Elaena l’observa : il était évident qu’il regrettait de ne pas se trouver aux côtés de sa sœur, de ne pas la voir grandir, de ne pas être le grand frère qu’il voudrait être. Son héritage l’avait conduit jusque dans les rangs des novices de l’Académie, le tenant par là même éloigné de sa famille, de sa maison. Pourtant, jamais il n’avait semblé le regretter. Jamais il n’avait semblé désirer que sa vie soit autrement. Au contraire, toujours avait-il suivi sa route avec entrain, toujours avait-il apprécié chaque seconde de son parcours de novice.
Elaena avait toujours tant de mal à le concevoir, cela qui avait toujours eu l’air si naturel chez son ami. Alors qu’il repensait à sa petite sœur et aux années qu’il avait passées loin de sa compagnie, il semblait empli de nostalgie ; mais toujours aucun regret, aucun chagrin. Seulement de l’espoir, de l’impatience peut-être, à l’idée de la retrouver.
Alors Elaena se promit qu’ils la retrouveraient, lorsque tout serait terminé. Lorsqu’ils seraient enfin en paix. Elle se le promit à elle-même, en même temps qu’elle le lui promit, à lui.
— Nous la retrouverons, chuchota-t-elle comme malgré elle ; mais elle en pensait chaque mot.
Le regard de Nahel s’illumina à nouveau, recouvrant l’éclat qu’Elaena lui connaissait si bien. Il glissa ses yeux vers les siens et lui sourit si tendrement, si amoureusement peut-être, qu’Elaena crut qu’elle allait fondre. Le visage du garçon lui parut se changer en une source infinie de bonté, de plaisir, de calme. Et de désir. Ses yeux noisette pétillants de joie, son visage légèrement basané garni d’un fin duvet tendrement rugueux, ses courts cheveux ébouriffés dont la couleur claire reflétait l’éclat du soleil, même sa fine silhouette taillée par des années d’entraînement ; de tout cela émanait une chaleur qu’Elaena ne pouvait supporter, une passion dont elle ne pouvait souffrir.
Alors elle détourna le regard. L’observer de la sorte faisait naitre en elle une foule de sentiments dont elle ignorait tout, qu’elle ne comprenait pas ; mais dont elle savait qu’ils étaient dangereux. Les sentiments sont dangereux, se dit-elle.

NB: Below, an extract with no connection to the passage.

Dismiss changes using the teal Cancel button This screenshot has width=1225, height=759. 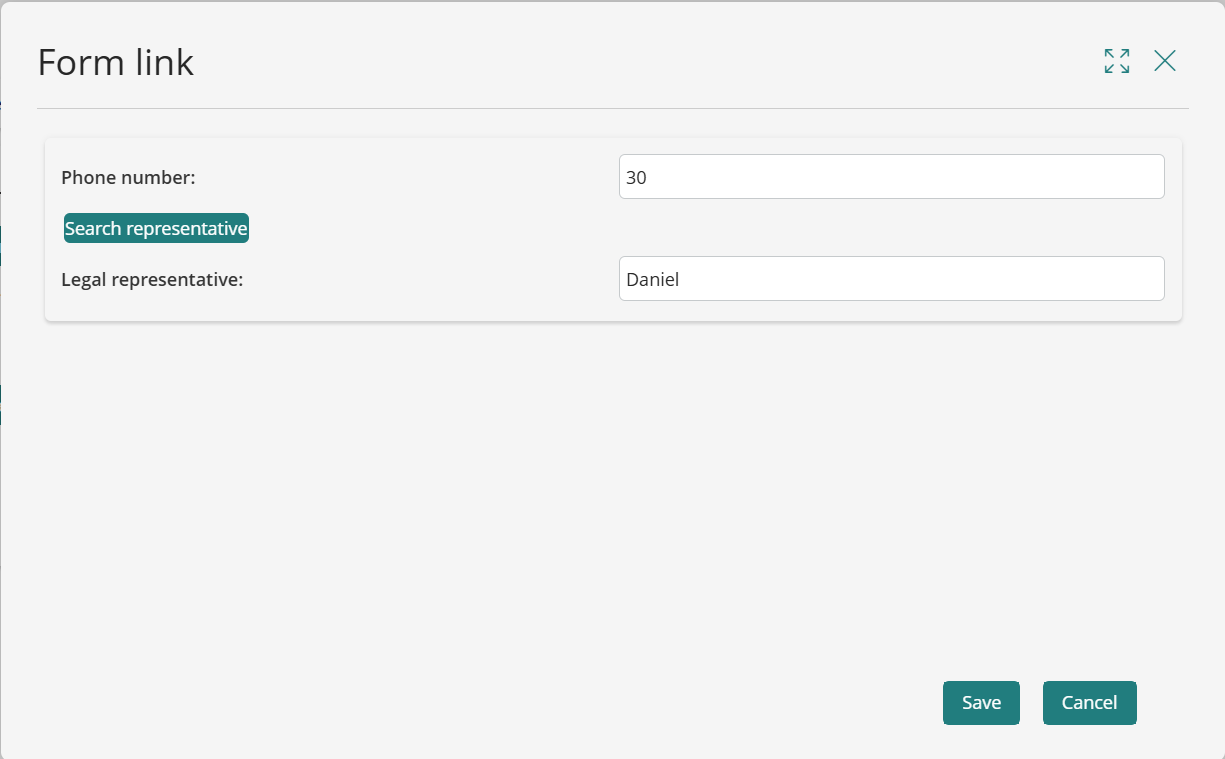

La lourde expérience qu’elle charriait à grande peine le lui avait appris. Je ne peux me permettre de trop m’éprendre pour qui que ce soit : cela serait prendre le risque de me détourner de mon objectif. De perdre de vue ce pour quoi je me bats. Une foule de souvenirs, enfouis depuis qu’elle s’était laissée aller à ses émotions auprès de Nahel, émergèrent à nouveau dans son esprit en un fracas douloureux. De souffrir.
Et cela, je ne peux plus me le permettre.
Alors Elaena décida qu’elle ne souffrirait plus.
Elle leva vers Nahel un regard neutre, froid, presque dur, pourtant nullement malveillant. Plus décidé qu’il ne l’avait jamais été.
— Ne perdons pas plus de temps, dit-elle. Nous ne pouvons pas nous permettre de ralentir.